Why insider threat is like a travel-sick dog
My dog always gets sick in the car. Not just the car, any car. Every car we’ve owned. Big car, little car, medium car, whatever car it is, he gets sick. Short journey, not-so-short journey. Windows down, windows up. Every single time.
But every time we embark on a journey, whether it be to the beach or the vet, I always hope that this time will be the one that doesn’t end with the floor of the car adorned with canine vomit.
Mind you, I always go prepared with a roll of kitchen towel, wipes, gloves, a plastic bag for the detritus, and an anti-bacterial cleaning spray of some kind.
Today, I truly believed that I had beaten it. We drove up, slowly, to the vet and arrived without any sign of doggie spew. And then we drove back home. Everything seemed fine. Finally, I’d cracked it, I thought to myself.
I walked into the house with the dog, he lay down in front of the couch and then, realising I’d forgotten to take the dog seat cover out of the car, I went back out again.
I opened the back door on the other side of the car and there it was – pooch puke on the floor and in the cup holder inside the door. ‘Yuck’ isn’t exactly what I said when I discovered this revolting mess and realised I’d have to clean it all up, but it’s close enough. Even writing about it now I have an urge to retch.
When I came back indoors and looked at my emails, there was a press release about security concerns and how too many firms were failing to deal with inside threats to their organisations. It’s not the first I’ve seen noting that particular issue.
Anyway, it occurred to me that trying to counter insider threats to your security must be a bit like trying to stop my dog throwing up in the car.
You can ask him nicely not to do it, drive more slowly with the windows down to make him more comfortable and put a dog car cover on the seat to try to reduce the danger of having your seat covered in canine vomit, but that won’t stop him from being sick if he’s going to be sick.

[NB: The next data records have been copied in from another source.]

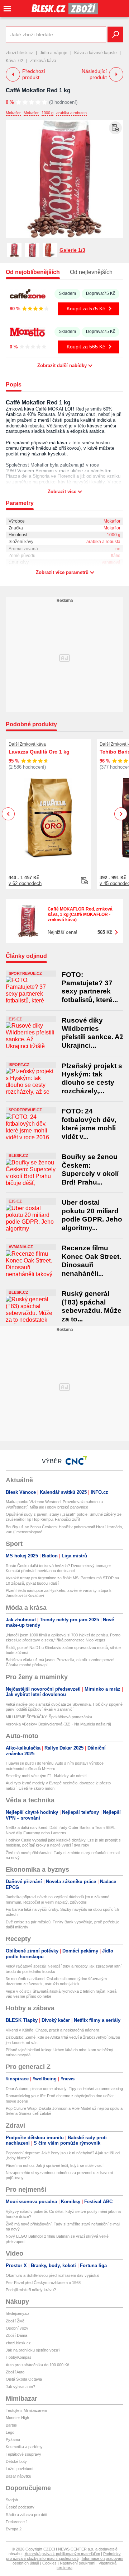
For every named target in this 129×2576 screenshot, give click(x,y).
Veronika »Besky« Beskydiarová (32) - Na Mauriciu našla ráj (58, 1724)
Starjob (12, 2500)
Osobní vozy (17, 2328)
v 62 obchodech (25, 883)
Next (121, 814)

Similarly, businesses can try to educate their users not to click on links, open unsolicited emails or reply to them or plug in USB sticks someone gave them, but that won’t stop them completely.
There will always be a chance that someone internally will do something stupid that could compromise the company’s cyber security. That’s why, so often, organisations are left struggling to deal with the aftermath of a security breach or attack.
In essence, they’re a bit like me cleaning up my dog’s sick. When something goes wrong, the best they can do is to ensure they have the tools in place to clean up the mess and return everything to the way it was as quickly as possible. If it’s any consolation, at least they don’t have to spray the place with air freshener afterwards.
Unfortunately for me, I have to take the dog to the vet again. Tomorrow.